Verbose tables (when verbose is set)

Strata Description
E Per-epoch detail (START, STOP, STAGE, N_STAGES, ON_REC, REC_START, REC_STOP, NRECS)
ANNOT,ANN_N Per-annotation-event detail (START, STOP, AT_EPOCH, EPOCH, OFF_SEC, REC_START, REC_STOP)

Example

Run on the current epoch grid:

luna s.lst -o align.db -s 'EPOCH & ALIGN-SCAN minimal'

Add verbose detail and custom stage labels:

luna s.lst -o align.db -s 'EPOCH & ALIGN-SCAN annots=N2,R,W verbose'

Emit extra visualization annotations for epochs and records:

luna s.lst -s 'EPOCH & ALIGN-SCAN annot-epoch annot-rec annot-prefix=viz_'

SEDF

Generates a summary-EDF and writes it to disk

For data channels only (i.e. not any EDF+ annotation channels), the SEDF command creates a "summary" EDF

Methods

The SEDF command generates a compact summary EDF (with a .sedf extension) intended for rapid visualization of long recordings. It iterates over all epochs of each requested data channel and computes epoch-level summary statistics: for oscillatory channels (EEG, EMG, EOG, ECG, or reference), the three Hjorth parameters — activity (H1), mobility (H2), and complexity (H3) — are computed per epoch; for all other channel types, the epoch mean (M), minimum (L), and maximum (U) are computed. The resulting summary EDF has one record per epoch with one sample per summary channel.

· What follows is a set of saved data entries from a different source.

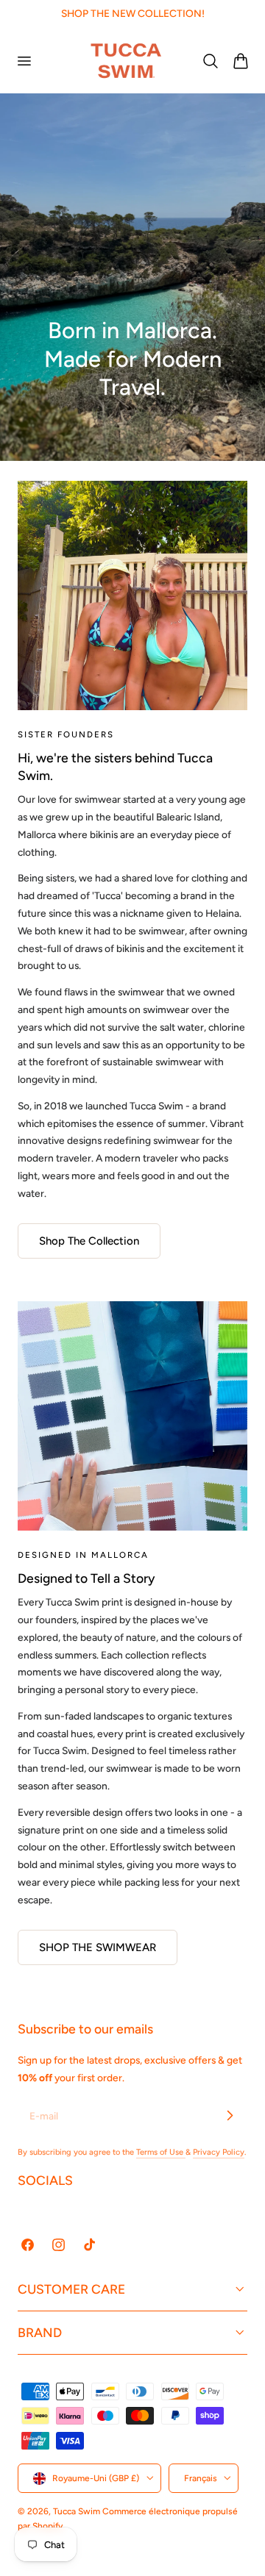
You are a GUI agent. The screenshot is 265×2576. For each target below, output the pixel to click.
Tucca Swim (76, 2511)
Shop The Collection (89, 1241)
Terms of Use (161, 2152)
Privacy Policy (218, 2152)
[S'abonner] (229, 2115)
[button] (23, 60)
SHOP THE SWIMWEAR (97, 1947)
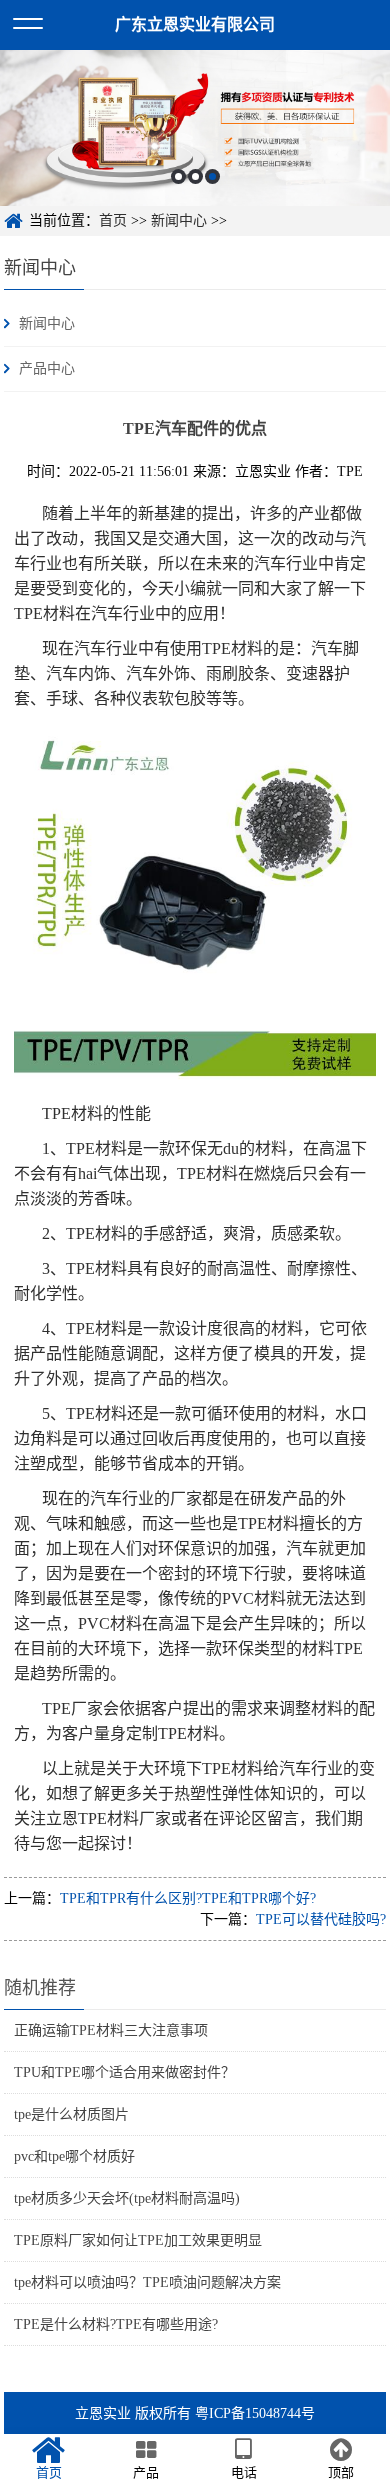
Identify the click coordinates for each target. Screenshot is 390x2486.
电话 (244, 2472)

Channel names in the output follow the pattern H1_XYZ, H2_XYZ, H3_XYZ (for oscillatory channels) or M_XYZ, L_XYZ, U_XYZ (for others), where XYZ is the original channel label. The output filename is derived from the input EDF filename by replacing its extension with .sedf; an alternative directory can be specified with sedf-dir.

Option Description
sig Signals to output (if not given, all signals)
sedf-dir Directory for SEDFs (if not working directory)

This creates an EDF that contains epoch-level summary statistics of the original EDF. That is, if the original EDF has 1000 30-second epochs, the SEDF will comprise only 1000 records, where each record has a duration of 30 seconds, and contains only a single value. For a given channel, e.g. CZ, the SEDF will contain three new channels, depending on the type of that channel. For a channel called XYZ in the original:

  • for oscillatory signals (e.g. EEG, EMG, etc), the three Hjorth parameters: XYZ_H1, XYZ_H2 and XYZ_H3
  • for other signals (e.g. light or heart rate, etc), the mean, min and max: XYZ_M, XYZ_L, XYZ_U

The idea is that this SEDF file is an effective thumbnail for the EDF, which can be quickly loaded and rendered, e.g. by a viewer application.